Author(s)

A. J. Molyneux, R. S. C. Kerr, L. M. Yu, M. Clarke, M. Sneade, J. A. Yarnold, P. Sandercock, Isat Collaborative Grp

ISBN

0140-6736

Publication year

2005

Periodical

Lancet

Periodical Number

9488

Volume

366

Pages

809-817

Author Address

Full version

Background Two types of treatment are being used for patients with ruptured intracranial aneurysms: endovascular detachable-coil treatment or craniotomy and clipping. We undertook a randomised, multicentre trial to compare these treatments in patients who were suitable for either treatment because the relative safety and efficacy of these approaches had not been established. Here we present clinical outcomes 1 year after treatment. Methods 2143 patients with ruptured intracranial aneurysms, who were admitted to 42 neurosurgical centres, mainly in the UK and Europe, took part in the trial. They were randomly assigned to neurosurgical clipping (n=1070) or endovascular coiling (n=1073). The primary outcome was death or dependence at 1 year (defined by a modified Rankin scale of 3-6). Secondary outcomes included rebleeding from the treated aneurysm and risk of seizures. Long-term follow up continues.
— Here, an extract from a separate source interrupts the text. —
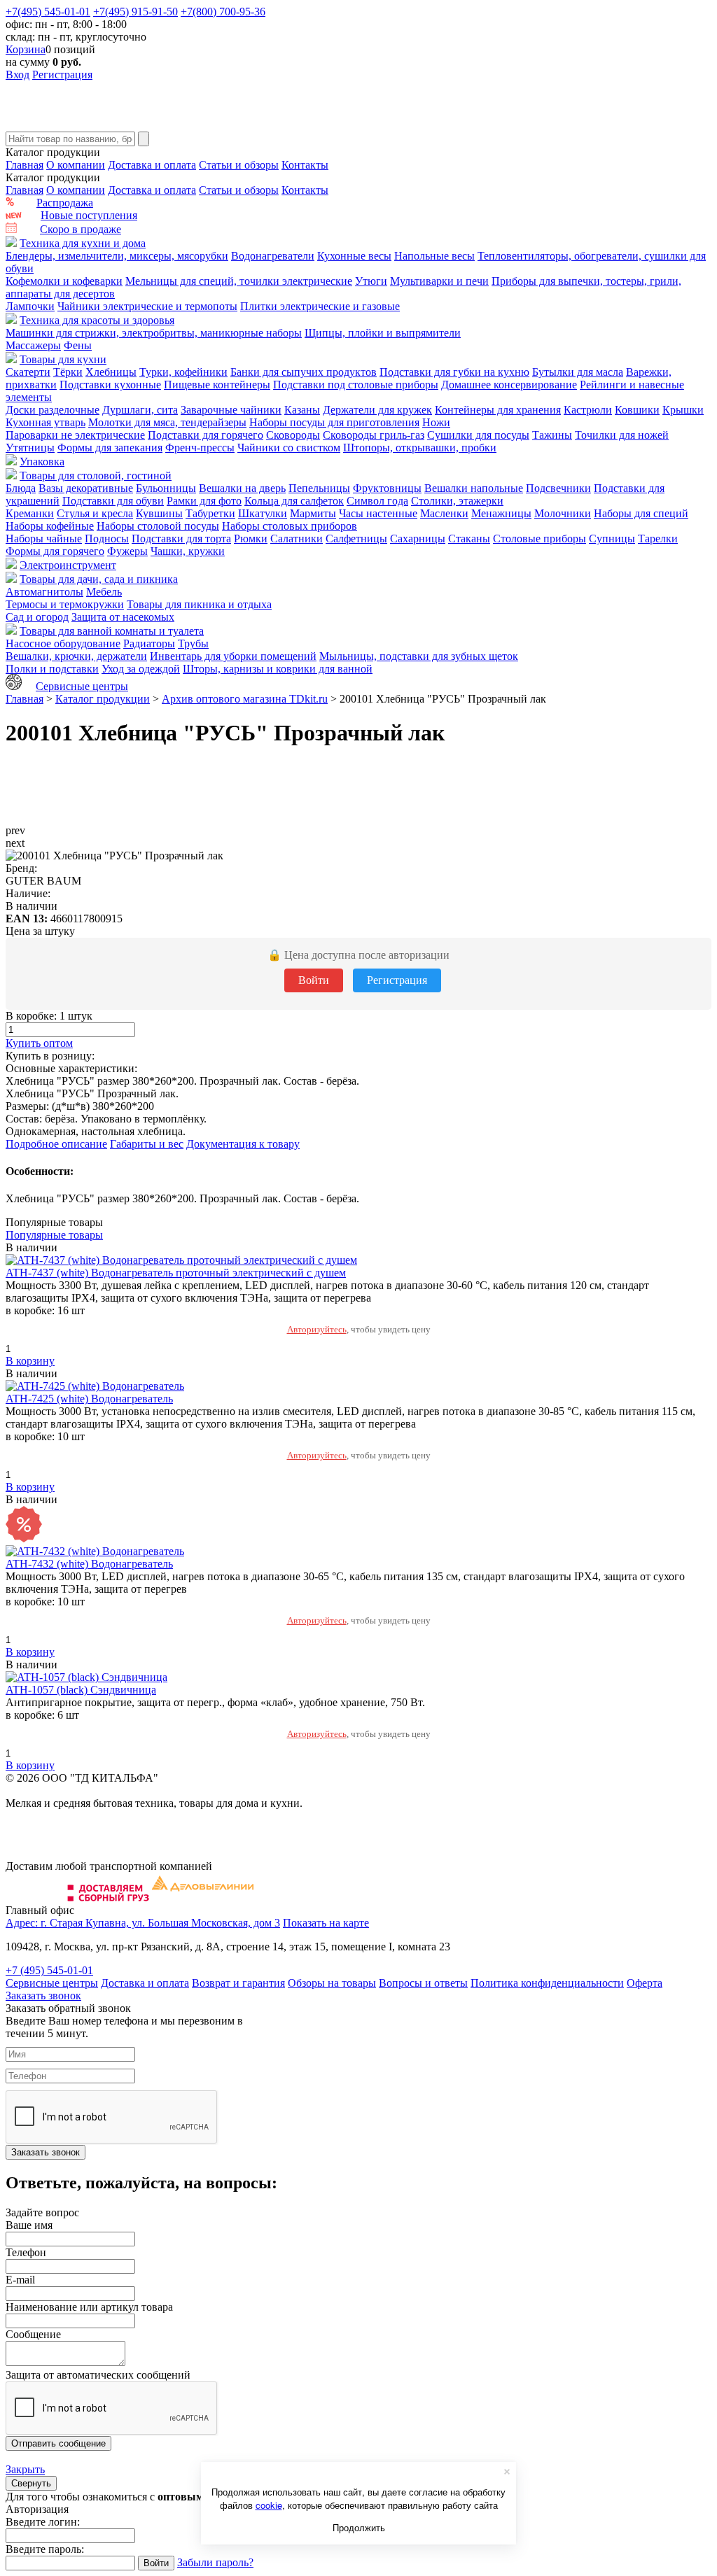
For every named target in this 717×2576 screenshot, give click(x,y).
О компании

Analysis was in accordance with the randomised treatment. Findings We report the 1-year outcomes for 1063 of 1073 patients allocated to endovascular treatment, and 1055 of 1070 patients allocated to neurosurgical treatment. 250 (23.5%) of 1063 patients allocated to endovascular treatment were dead or dependent at 1 year, compared with 326 (30.9%) of 1055 patients allocated to neurosurgery, an absolute risk reduction of 7.4% (95% Cl 3.6-11.2, p=0.0001). The early survival advantage was maintained for up to 7 years and was significant (log rank p=0.03). The risk of epilepsy was substantially lower in patients allocated to endovascular treatment, but the risk of late rebleeding was higher. Interpretation In patients with ruptured intracranial aneurysms suitable for both treatments, endovascular coiling is more likely to result in independent survival at 1 year than neurosurgical. clipping; the survival benefit continues for at least 7 years. The risk of late rebleeding is low, but is more common after endovascular coiling than after neurosurgical clipping.